Extratra (detalhe), 2022, Gabriela Perigo (Foto: Reprodução)

Não me lembro quando ou como conheci o Random Google Street View, nem se, ao conhecê-lo, me ocorreu que parte do fascínio que o site exercia sobre mim era devido ao fato de minha família ser formada por desterrados, isto é, por pessoas que tiveram suas vidas radicalmente alteradas por decisões arbitrárias (no caso, a ditadura de Jorge Videla na Argentina; mas, antes disso, a situação socioeconômica na Guatemala) e foram lançadas ao acaso, feito dados, no tal mapa do mundo – e aqui não posso deixar de lembrar do relato de Piglia sobre como sua vida pessoal e a de sua namorada da época, Julia, foram transformadas na tarde em que o zelador de seu prédio na Rua Sarmiento os avisou que militares haviam passado por ali procurando um casal de jovens revolucionários: “Um factum abstrato, impessoal, atua como a mão da fatalidade e apanha entre os dedos indicador e polegar um casal de jovens, suspende os dois no ar e literalmente os joga na rua” –, o que sei é que esse princípio de incerteza cabia muito bem aos propósitos da oficina Computer Love como um dos disparadores para a criação de textos (sobre o outro falaremos em uma próxima vértebra). Me interessava a ideia de uma sociedade flutuante, sem ponto de chegada ou de partida, composta apenas de memórias fictícias e imagens desapropriadas, e foi por isso que, caminhando por uma feira de publicações independentes e iniciativas gráficas alternativas, tive a atenção magnetizada pela artista carioca Gabriela Perigo, sobretudo por um trabalho seu que, aliás, foi exposto na oficina: o Extratra.

Criado em parceria com a artista visual Giovanna Langone e publicado em 2022, trata-se de um jornal que extrapola seu livro A Saga (Garupa, 2022), que “mastiga o livro e cospe de volta, tritura a minha saga e devolve em imagem”, como diz a artista no prefácio-manifesto da edição. Nesse mesmo texto, ela ainda relembra alguns dos momentos mais sombrios da história recente do país e de que maneira os memes a ajudaram a refletir sobre eles: “Eu confiei minhas tentativas em mastigar memes e lapidar poemas pop. Você lê as matérias do dia e fica com vontade de abrir uma cerveja ao meio-dia. Isso é o brasil me obriga a beber. Você tem problemas com seu namorado enquanto o Parlamento arquiva mais de sessenta pedidos de impeachment, resposta: o brasil q me desculpe mas hoje eu vou sofrer de problemas pessoais. Não que esses memes precisem de alguma legenda. Eles definitivamente não precisam. Mas eu precisei desses memes em dias de desgraça, os dentes trincando de raiva. E aí eu tentei dar algum corpo ao absurdo, partindo das linguagens mais usadas para retratar esse último ano: rearticular uma linguagem repetitiva, recheada de jargões, de rimas bestas, ão com ão. Algo como ir ao simples mais simples para expressar o indizível, o horror, desejando disputar narrativas – como não?”.

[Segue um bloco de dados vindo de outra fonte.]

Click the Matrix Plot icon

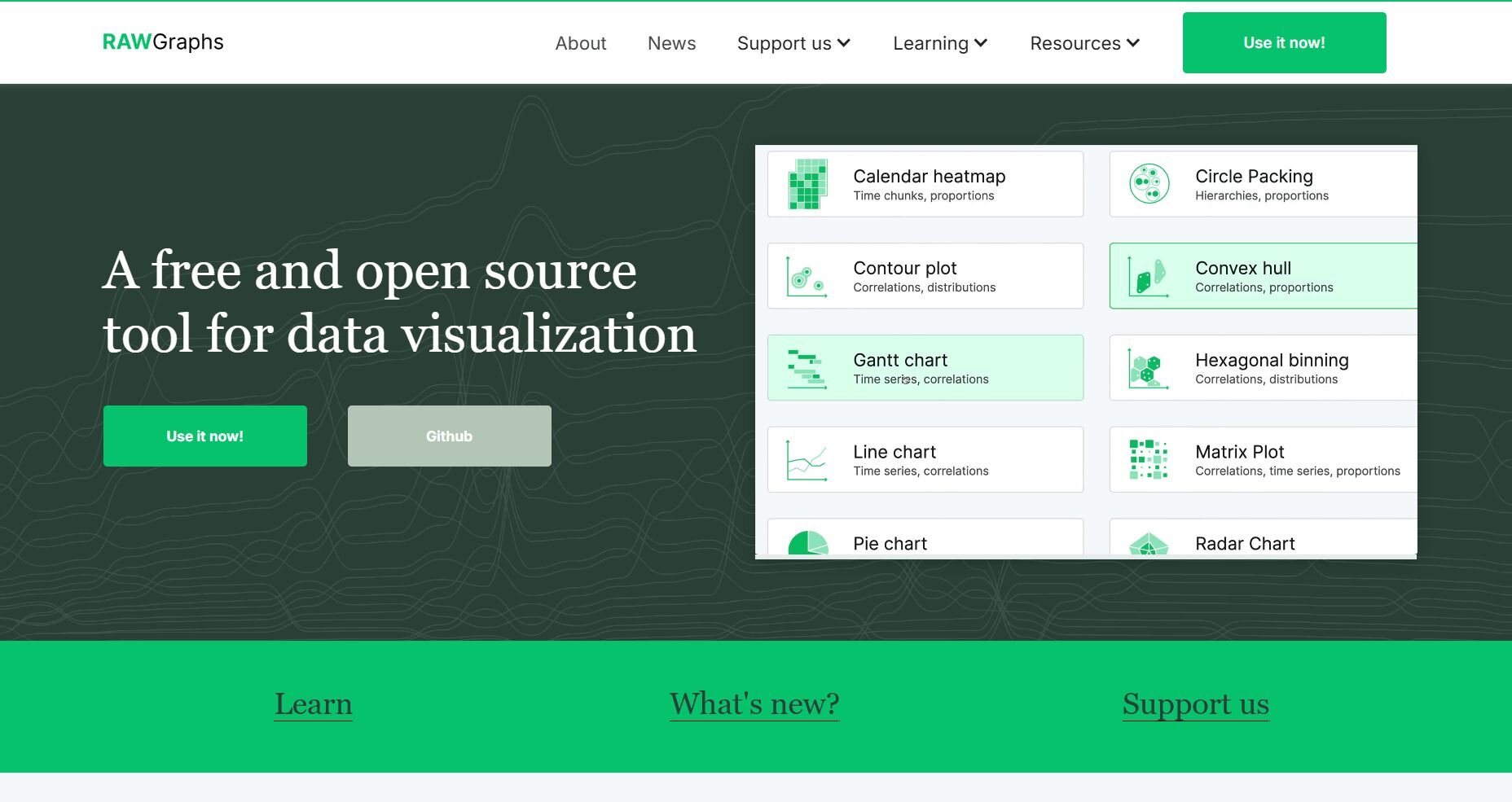(x=1149, y=460)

Ou seja, enquanto lá fora transcorria um apocalipse “bem mais lento e monótono do que nos filmes”, eu andava perdido pelas ruas paralisadas do Google Street View e Perigo enxergava essas manifestações marcadas pela ausência de autoria como ferramentas de pouso, de retorno a si contra a perda do todo (Piglia fala da paciência, da fortaleza da pedra que desvia o curso do rio). Curioso notar como esses rios voadores, essas raízes aéreas, tão alheias ao solo, nos ajudaram justamente nisso – aterrar.

Apenas mais tarde eu descobriria que Perigo utilizara o Google Street View em sua oficina “exercícios para isostasia”, que articula pensamento geográfico e olhar para o espaço e práticas artísticas e de escrita. Na edição de que me falou, distribuiu cards com prints do Google Maps para que, a partir deles, os alunos criassem algum texto. Eu fizera algo similar no Computer Love: no começo da oficina, pedi para que os participantes anotassem dois números, o primeiro de um a cinquenta e oito, o outro de um a dez, e, no final, deixei que esses números definissem qual país seria o sorteado e quantas vezes seria dado o refresh no site. Quase todas as imagens eram de estradas.

Assim como a praia (isso está em Dante, em Defoe, nos objetos de Farnese de Andrade, viemos do mar), a estrada traz consigo a simbologia forte do início, da potência pura, das possibilidades que podem surgir do vazio, do não lugar, do despertencimento. Penso em filmes de David Lynch e fotografias de Robert Frank. Penso na palavra intersticial, e penso nela porque em todos – repito: todos – os textos produzidos pelos participantes de Computer Love predominava a relação entre o consciente e o inconsciente, conduzindo as narrativas para o lugar do sonho. Abundavam sóis se pondo, fronteiras internacionais, pessoas semiacordadas, uma participante chegou a trazer a famosa frase de Gramsci (apropriada por Jaar, é claro) sobre os monstros que habitam este claro-escuro em que estamos metidos. Aterrar no sonho. Dizem que só pertencemos a um lugar depois que sonhamos com ele.

LUZ DEL FUEGO I (detalhe), 2012, Carmela Gross (Foto: Cortesia Galeria Vermelho)

***

Para terminar, volto a uma tarde da semana passada em que, perambulando pelo bairro, topei com uma exposição de Carmela Gross. Chamava-se Quase Circo e de longe a obra que mais me atraiu foi a intitulada Luz del Fuego, um vídeo composto a partir de fotos de jornal recolhidas entre fevereiro de 2012 e novembro de 2016 e que retratavam conflitos no Egito, Iraque, Tunísia, Líbia, Síria, Turquia, Palestina, Ucrânia, Israel, México, Líbano, Paquistão, Bangladesh; confrontos de rua em Atenas, Roma, Barcelona, Madri, Caracas, Washington, Baltimore, Santiago, Frankfurt – e, em todas as fotos, o fogo, a onipresença do fogo como energia de reivindicação. Também aparecem na sequência São Paulo, Rio de Janeiro, Salvador, Belo Horizonte, Brasília e Porto Alegre, as manifestações de 2013, as fotos dos incêndios do Memorial da América Latina, do Museu da Língua Portuguesa e do Liceu de Artes e Ofícios.

Encerro esta segunda vértebra com a imagem que mais me hipnotizou:

Na encruzilhada, o homem está sentado na poltrona destruída. Desatento à nossa presença, vemos seu perfil oculto pela balaclava improvisada com tecido. Algumas pessoas estão reunidas em volta daquilo que, com a postura relaxada, ele contempla. E o que ele contempla é uma fogueira, uma enorme fogueira no centro da rua, ardendo entre os destroços. Sob a vista de alguns edifícios obscurecidos, a fumaça sobe, ascende aos céus.